Required tasks:
(1) From the article on the Social Security cost-of-living increase, set down everything from "Despite this news, many" down to "for Social Security.".
(2) Resume the article on the Social Security cost-of-living increase, picking up after its final sentence.

It has been reported that millions of Social Security recipients in addition to other retirees will be receiving a 2.8% boost in benefits next year due to inflation. Following a recently low inflation period, the cost-of-living adjustment is going to be the highest its been in seven years, in 2019. This will amount to about $39 a month for the average retired worker.
The cost-of-living adjustment (or COLA) will affect budgets for 1 in 5 Americans, specifically Social Security beneficiaries, disabled veterans, and federal retirees. With this being said, Social Security has featured inflation protection since 1975, so this is pretty big news!
Despite this news, many people are still saying that this boost is far too small to reflect the actual benefits that older people should be receiving for Social Security.
Policy analyst Mary Johnson gave some insight of the budget increase with Social Security, saying, “For more recent retirees, the 2019 COLA will be the largest increase they have gotten to date.”

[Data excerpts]
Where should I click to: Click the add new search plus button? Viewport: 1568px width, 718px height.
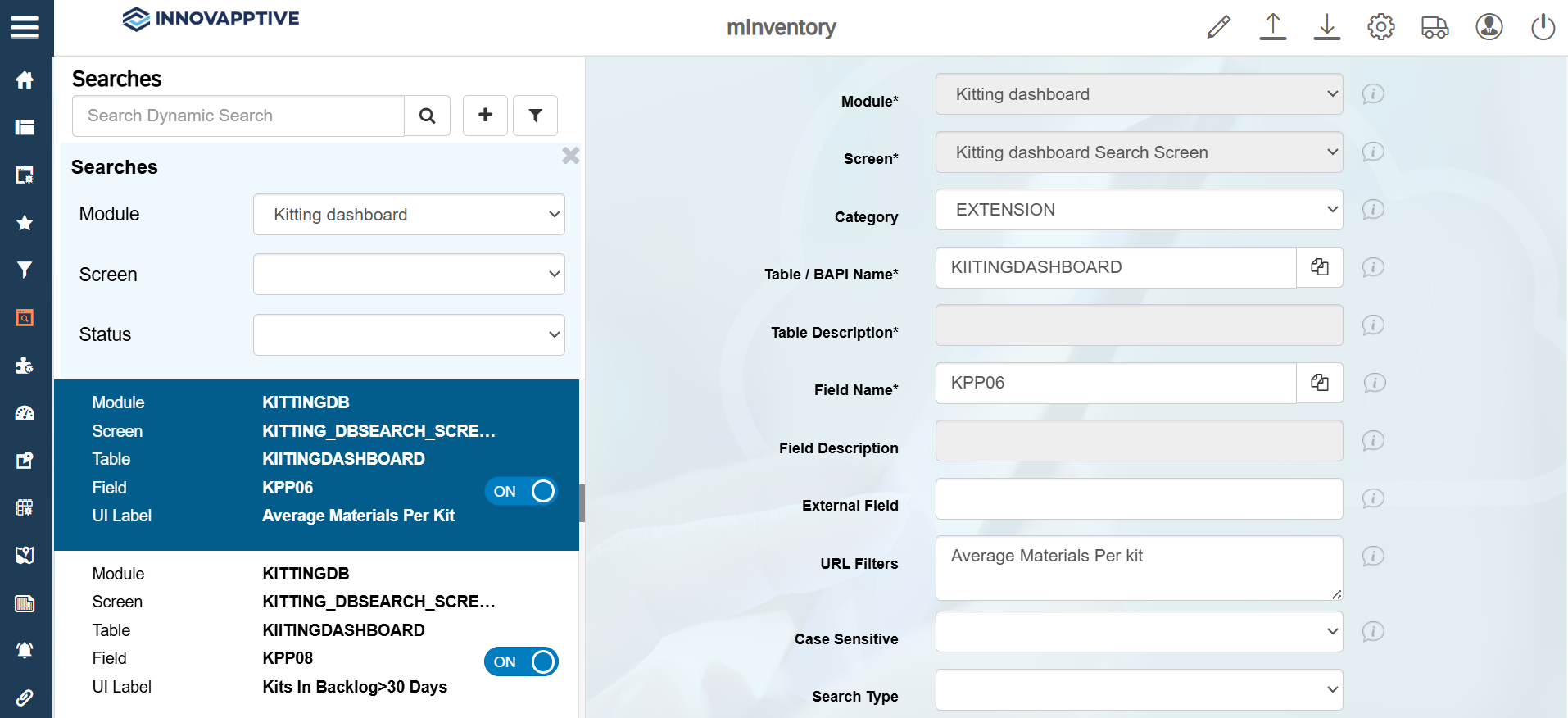click(485, 116)
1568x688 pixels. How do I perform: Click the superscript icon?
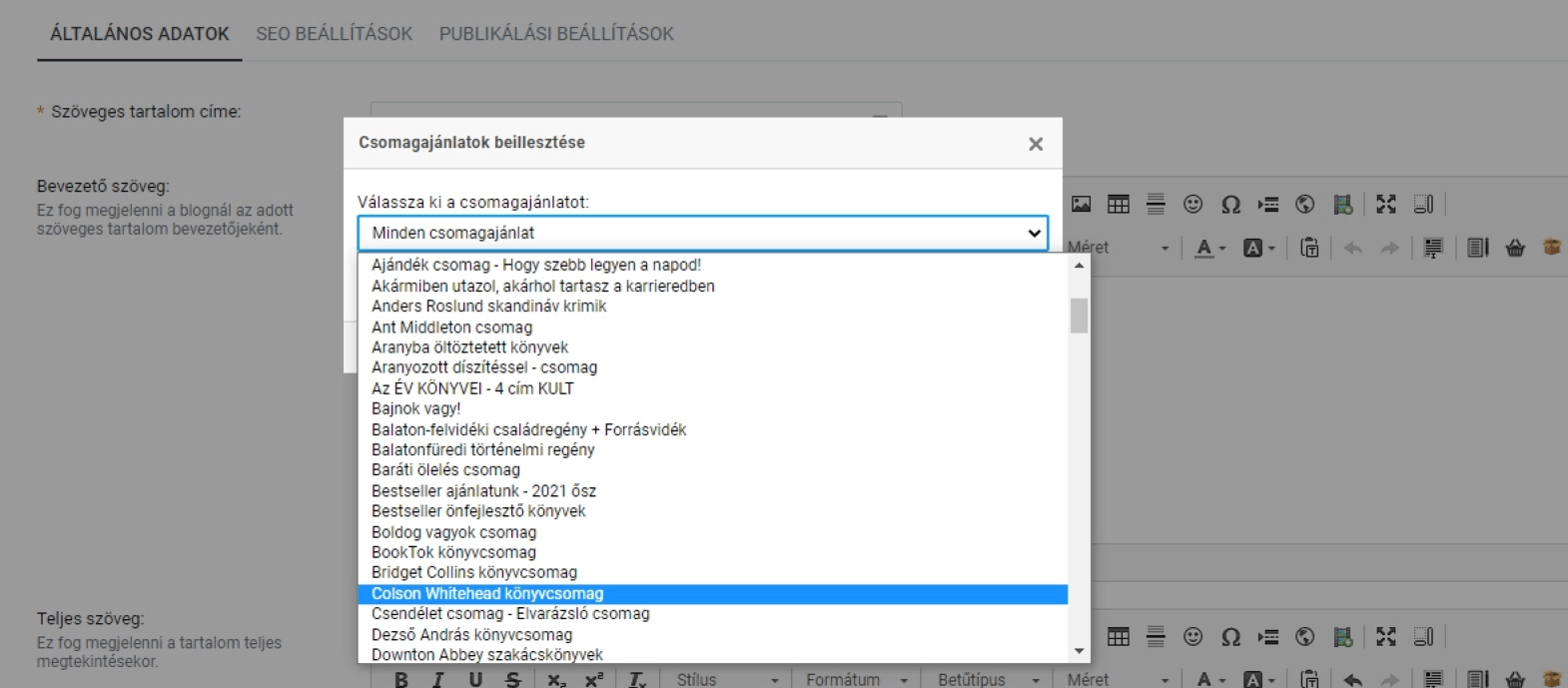point(594,679)
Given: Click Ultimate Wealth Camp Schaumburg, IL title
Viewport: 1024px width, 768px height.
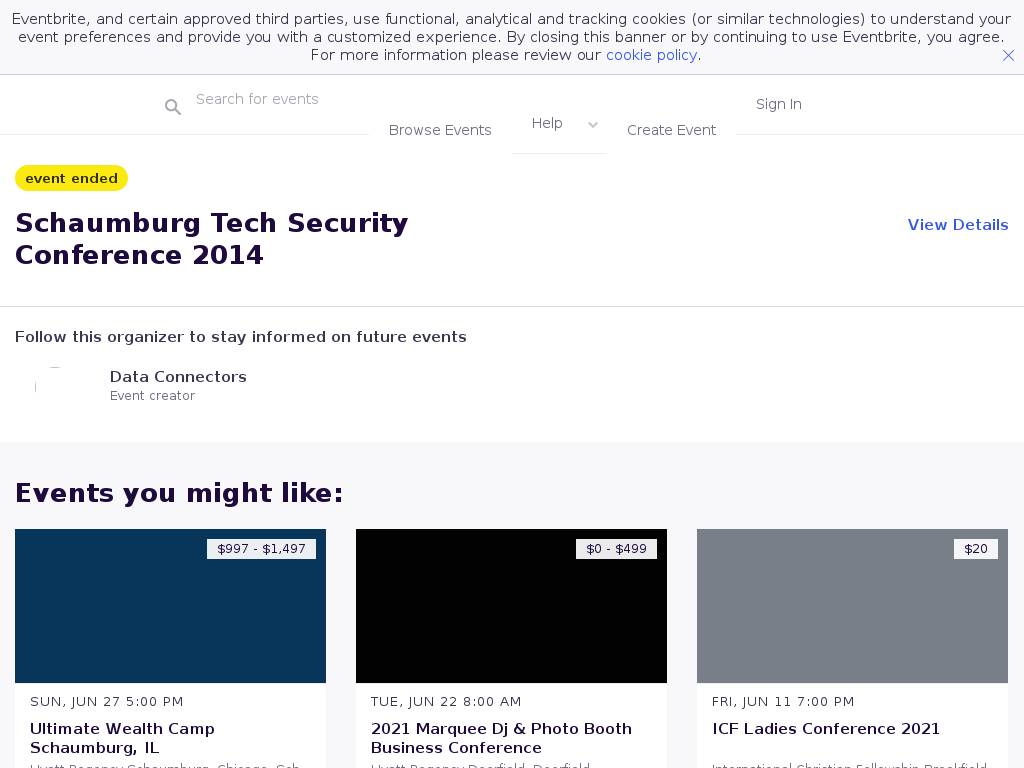Looking at the screenshot, I should click(x=122, y=738).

Answers for the tasks:
(1)
Despite this news, many people are still saying that this boost is far too small to reflect the actual benefits that older people should be receiving for Social Security.

(2)
However, retiree Danette Deakin, of Bolivar, Missouri is one of the many who disagrees that this increase is simply not enough. Deakin has stated that her Medigap insurance for costs not covered by Medicare is increasing in addition to her prescription drug plan. She has also stated that health care costs take up at least one-third of her income.
“It isn’t enough of an increase that it takes care of all of the increases from health care, plus rent — our rent gets increased every year,” she says.
With that being said, seniors and advocates for them are arguing that the general index does not accurately depict the rising prices that seniors face. As a result, they want the government to switch to a more accurate index that reflects the true spending patterns of older people. They collectively agree that there’s still some work to be done.
William Arnone, CEO of the National Academy of Social Insurance gave his insight on the base of the COLA and how it’s still an issue for senior citizens on retirement. He said, “What the COLA should be based on is still a very real issue… Older people spend their money in categories that are going up at a higher rate than overall inflation.”
Since the news about the increase has broken, many sources have been aiding retirees on how to make the most of this boost. Many of the common suggestions are to prepare an emergency savings fund (for unexpected payments you may not need to make until short notice), invest any extra cash you have after using it towards your immediate bills, or tackling some additional repairs for your home or cars.
Despite the boost possibly not being enough or reflecting the true spending habits of senior citizens and retirees, get ready to see your benefits rise. Even just a little bit!